◆ Problem statement
Each line from the one containing "Instruction: Open 益智小游戏 puzzle games" onward, through the end of the entries, is to be transcribed exactly; nothing else is to be included.

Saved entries
# # # #
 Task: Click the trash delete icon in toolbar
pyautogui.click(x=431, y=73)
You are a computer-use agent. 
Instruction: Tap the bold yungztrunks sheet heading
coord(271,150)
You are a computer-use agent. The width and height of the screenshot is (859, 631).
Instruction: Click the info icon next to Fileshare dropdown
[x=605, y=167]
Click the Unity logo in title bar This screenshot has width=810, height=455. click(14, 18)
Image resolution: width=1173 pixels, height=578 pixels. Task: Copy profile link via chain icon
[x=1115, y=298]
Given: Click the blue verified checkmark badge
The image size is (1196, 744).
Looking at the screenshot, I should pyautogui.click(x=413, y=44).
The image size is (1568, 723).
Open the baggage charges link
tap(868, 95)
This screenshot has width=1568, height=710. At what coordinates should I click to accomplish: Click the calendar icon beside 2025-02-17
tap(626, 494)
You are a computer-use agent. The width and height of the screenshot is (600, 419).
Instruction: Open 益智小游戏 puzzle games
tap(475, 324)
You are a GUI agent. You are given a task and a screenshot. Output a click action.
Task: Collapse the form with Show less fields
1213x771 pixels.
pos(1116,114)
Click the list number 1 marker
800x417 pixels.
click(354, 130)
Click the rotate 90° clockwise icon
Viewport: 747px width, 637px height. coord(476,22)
# # # #
◆ Reply to the task
Instruction: Open 益智小游戏 puzzle games
tap(475, 324)
You are a GUI agent. You are given a task and a screenshot. Output a click action.
Task: Collapse the form with Show less fields
1213x771 pixels.
pos(1116,114)
Click the list number 1 marker
800x417 pixels.
click(354, 130)
Click the rotate 90° clockwise icon
Viewport: 747px width, 637px height. coord(476,22)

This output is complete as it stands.